Cultura

Pietà di Michelangelo, a 50 anni dall’assalto riflettiamo sulla vulnerabilità dell’arte

“E’ la più grande disgrazia contro la civiltà e contro la cultura. Non avrei mai pensato che la follia o la pazzia potessero deturpare, se non distruggere completamente, uno dei più significativi capolavori dell’uomo”. Con queste parole lo scultore Giacomo Manzù commentava a caldo una data destinata a rimanere nella storia: 21 maggio 1972, l’attentato alla Pietà di Michelangelo che in quei momenti e giorni concitati si riteneva irrimediabilmente sfregiata.
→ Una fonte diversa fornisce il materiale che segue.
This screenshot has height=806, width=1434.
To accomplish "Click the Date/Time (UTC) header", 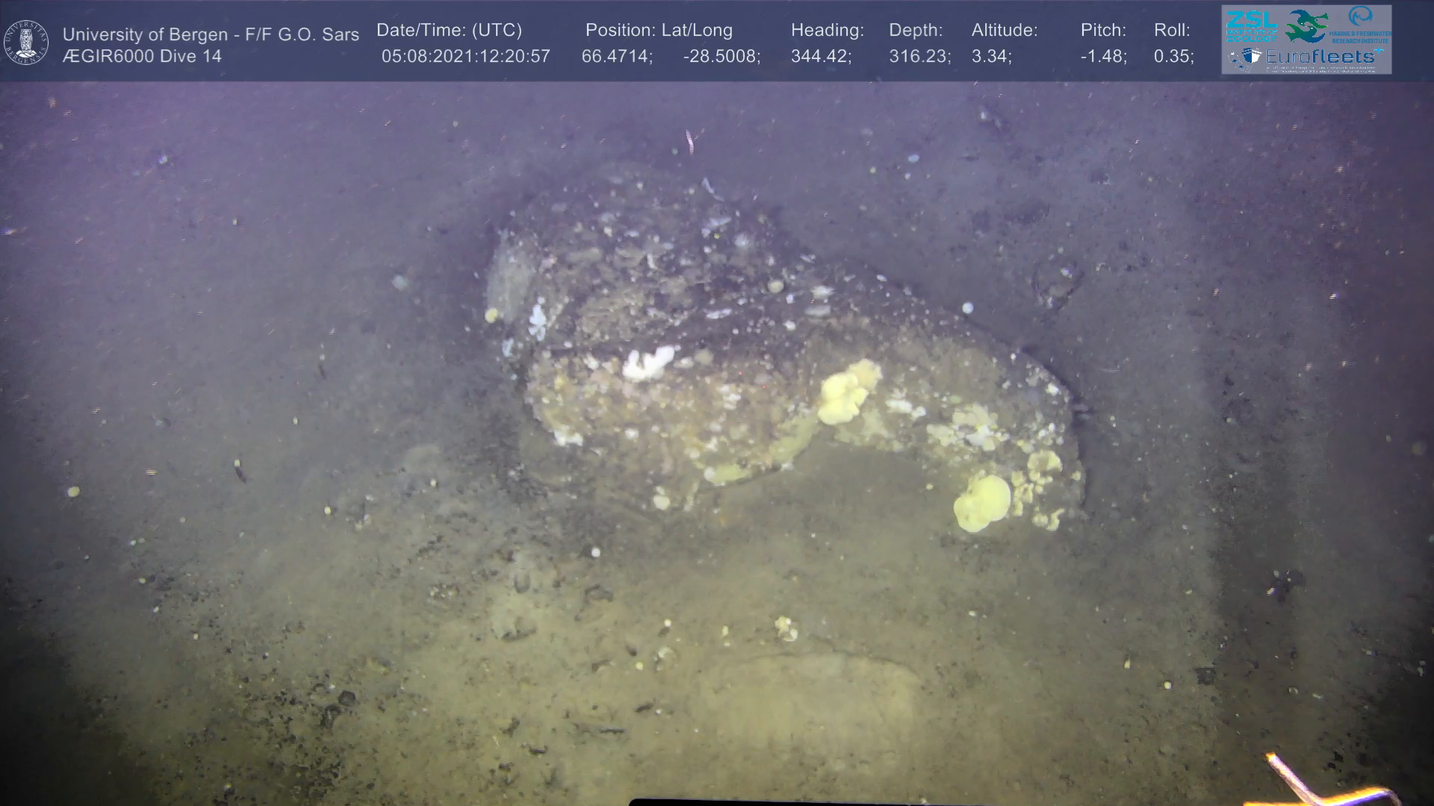I will click(449, 31).
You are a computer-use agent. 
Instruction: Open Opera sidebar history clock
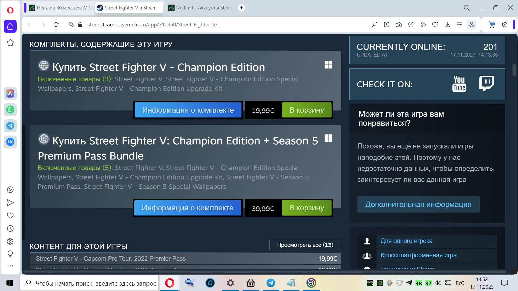pos(10,229)
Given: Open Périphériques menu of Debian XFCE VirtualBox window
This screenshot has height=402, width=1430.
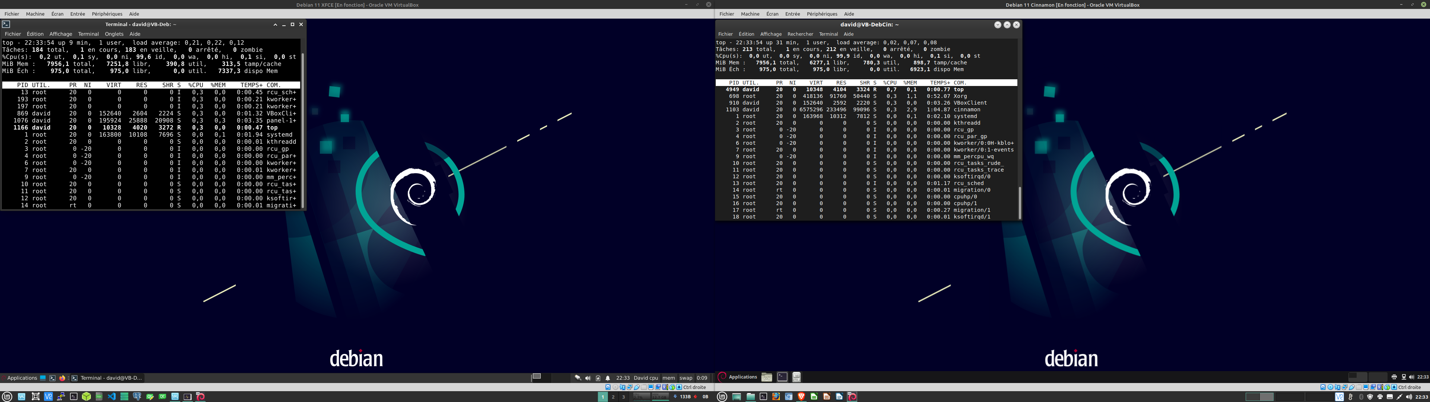Looking at the screenshot, I should pyautogui.click(x=107, y=14).
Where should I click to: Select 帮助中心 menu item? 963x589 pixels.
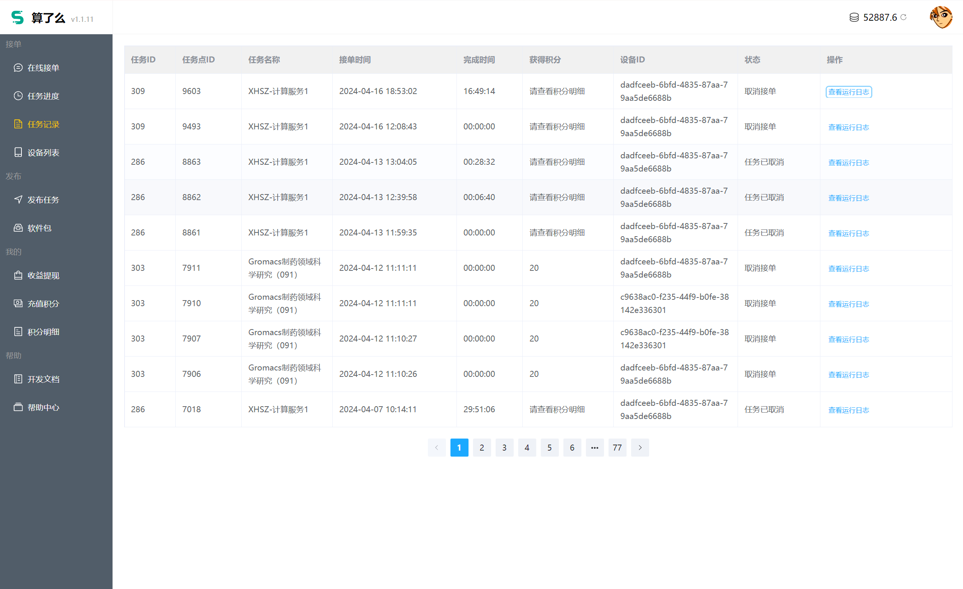pos(43,407)
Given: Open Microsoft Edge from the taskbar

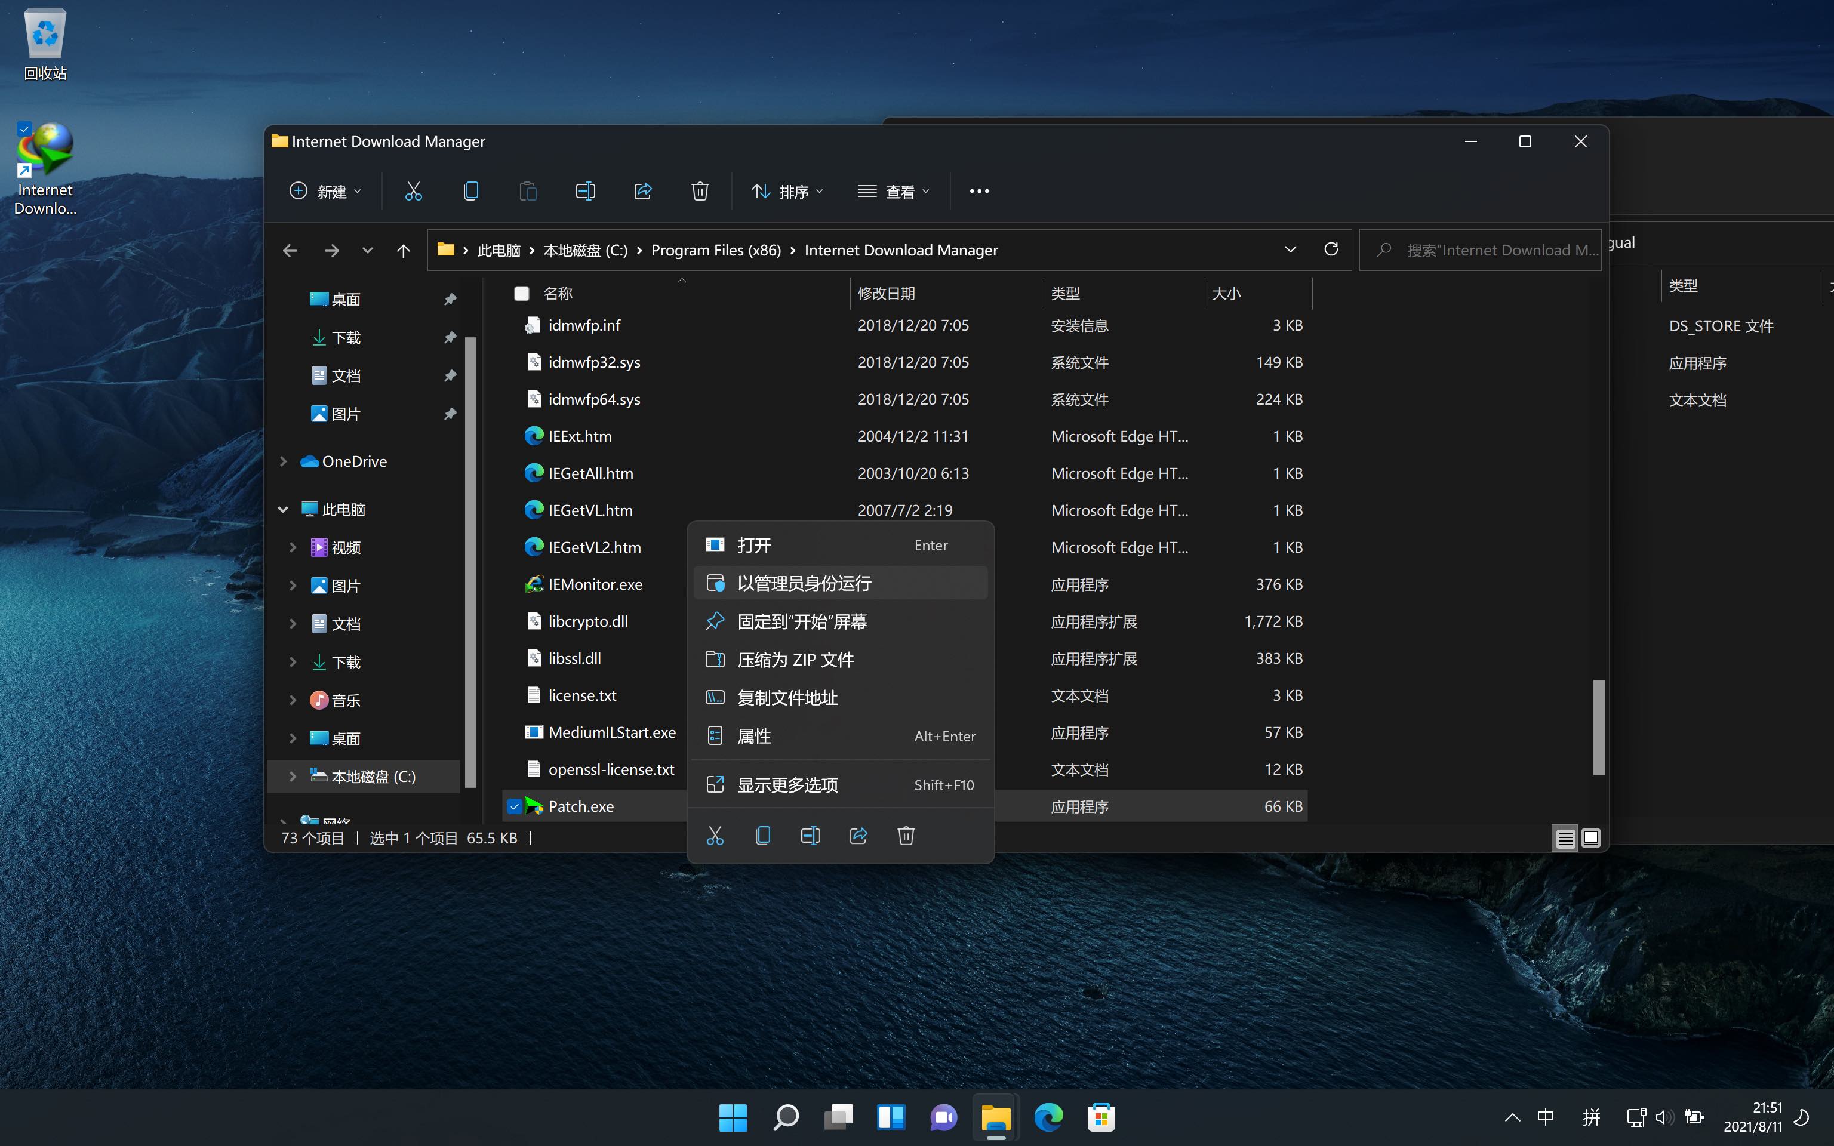Looking at the screenshot, I should coord(1049,1116).
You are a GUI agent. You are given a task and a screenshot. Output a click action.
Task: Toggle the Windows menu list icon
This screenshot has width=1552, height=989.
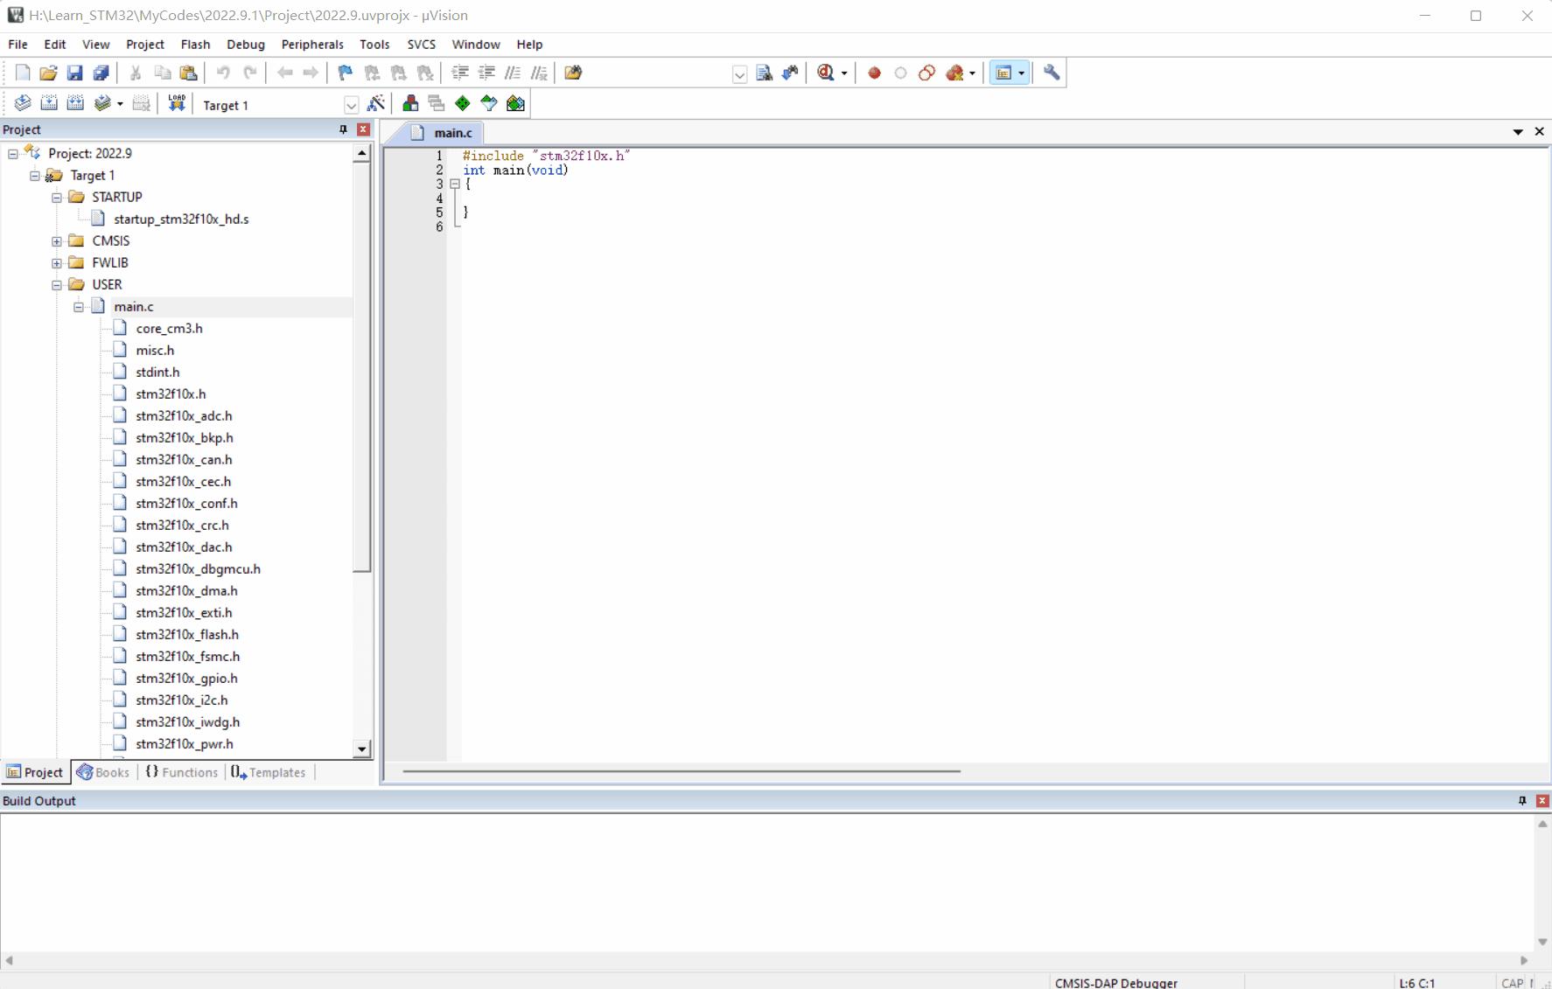[x=1008, y=73]
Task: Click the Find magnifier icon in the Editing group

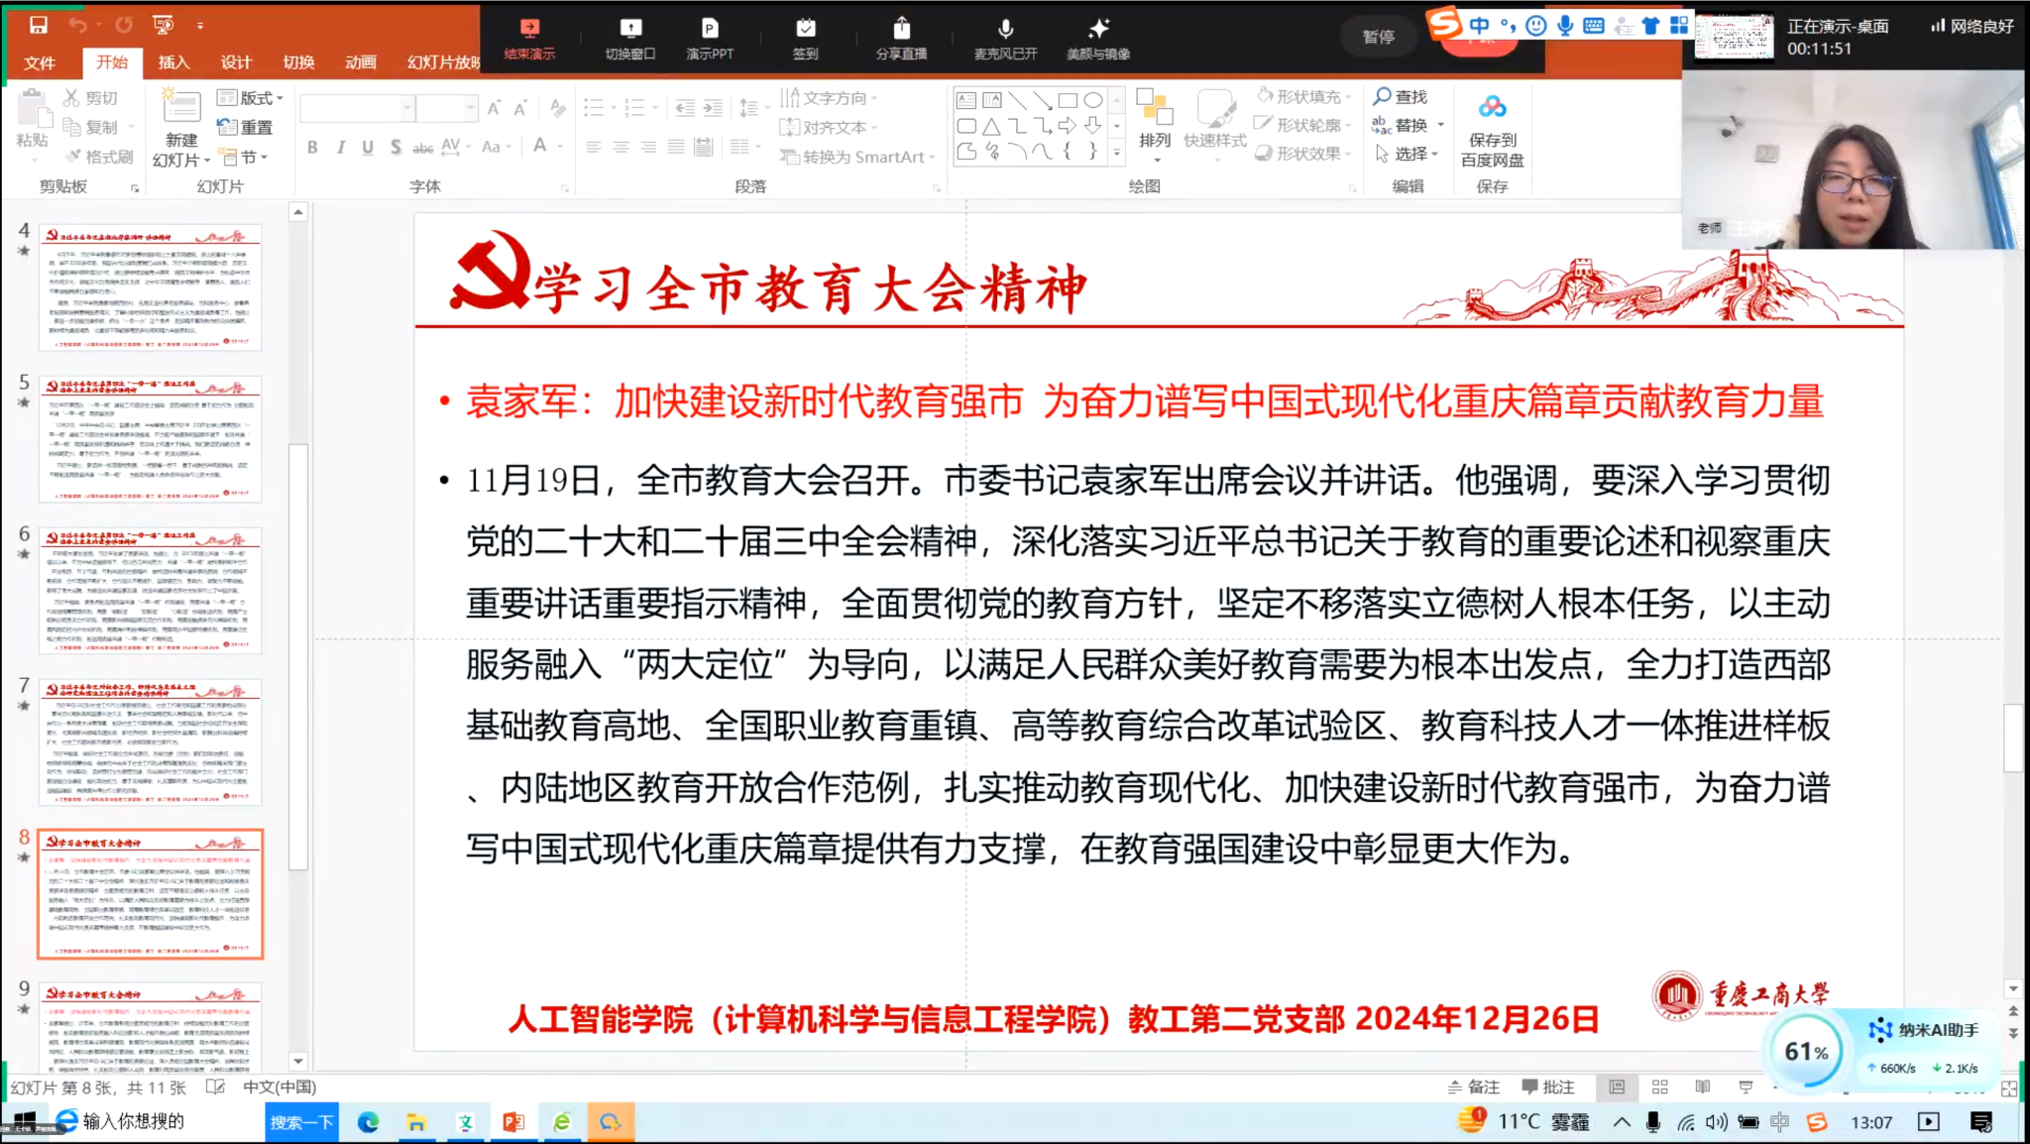Action: 1383,96
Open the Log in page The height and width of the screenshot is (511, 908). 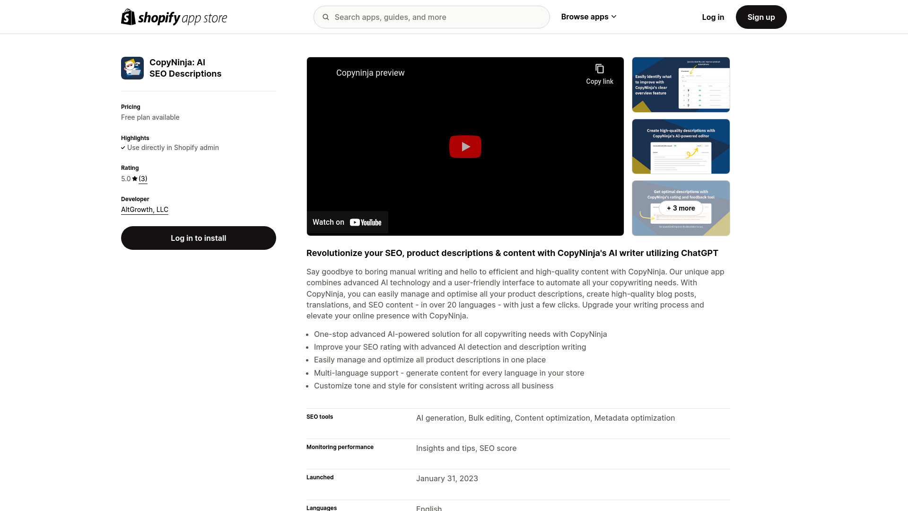coord(713,17)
Alle 11:30 di cinquant’anni fa, un folle cominciò l’opera di distruzione, con una mazzetta, sotto lo sguardo vitreo di centinaia di visitatori presenti all’interno della Basilica di San Pietro. Un folle fino a quel momento anonimo prima di essere bloccato e addirittura salvato dal linciaggio. László Tóth, questo il nome del geologo australiano di origine ungherese, aveva appena attaccato un simbolo universale, colpendo con particolare crudeltà il capo, il volto e le braccia della Madonna al grido “Cristo è risorto! Io sono il Cristo”. Grido che poi troverà similitudini sia con il periodo, sia con le parole pronunciate dal terrorista Ali Agca che cercò di uccidere Giovanni Paolo II nel maggio 1981: “Io sono il Cristo eterno. Io sono la medesima parola divina incarnata e reincarnata”.

Tornando al gravissimo atto vandalico del 1972, la prima preoccupazione di fronte all’immagine dello sfregio fu quella di “guarire” il capolavoro di Buonarroti dalle gravi ferite inferte senza “Pietà”. Ora la Madonna, nel mese che la celebra in assoluto, oltre a proteggere da ulteriori violenze suo Figlio morto secondo le Scritture, aveva la necessità di tornare a splendere di quella luce non solo artistica ma veramente incarnata e sanguinante e non solo nel giudizio dei credenti. Anche qui si compie quello che Piero Calamandrei riteneva in merito alle opere d’arte considerate al pari di persone vive con le quali è possibile dialogare. E allora il primo pensiero fu quello di chiedersi: si salverà? Potrà tornare tutto come prima? E per fortuna l’abilità dei restauratori ha consentito all’umanità di ritrovare quell’espressione che Michelangelo aveva pazientemente creato, sin dalla scelta della pietra senza impurità e imperfezioni.

E’ del tutto evidente che, in quel momento storico, si riflettesse sulle ragioni e i motivi di una tutela del patrimonio monumentale, argomento oggi ancora all’ordine del giorno, soprattutto di fronte all’attuale conflitto russo-ucraino già causa di numerose e irrimediabili distruzioni. Giulio Carlo Argan sosteneva: “Quello che è accaduto pone una volta di più in evidenza come sia pericoloso che opere di grande valore vengano conservate là dove non possano essere continuamente sorvegliate come in un museo”. Ma il sedicente Cristo di professione geologo, morto nel 2012 e curiosamente in un giorno, l’11 settembre, che ricorda la distruzione delle Torri Gemelle in diretta mondiale, probabilmente si sarebbe mescolato non già alla folla di fedeli, ma ai “normali” frequentatori di musei anche in relazione al suo abbigliamento oltremodo curato e dunque avrebbe verosimilmente distrutto quel pregiato “statuario”, che da una cava esclusiva delle Alpi Apuane diventò di carne e ossa grazie all’utilizzo “divino” dello scalpello.

Per nostra fortuna al volto della Madonna è stata restituita la stessa espressione voluta da Michelangelo. Era l’ansia dei fedeli e degli esperti. E in occasione di questo anniversario, che ci consente di riflettere sulla vulnerabilità di ciò si riteneva e si ritiene eterno e inattaccabile, è il caso di ricordare Pasquale Rotondi, un esemplare Salvatore dell’arte. Egli, al tempo dei fatti direttore dell’Istituto nazionale del restauro, affermò: “Mi auguro che ogni più piccolo frammento sia stato raccolto e conservato e che non siano troppo numerose le parti polverizzate”. Ogni piccolo frammento della sacralità dell’interezza. Poi finalmente il completo e mirabile recupero, preceduto dall’immagine di quel drappo rosso di velluto a protezione dell’incarnato ferito, in attesa di risplendere per sempre.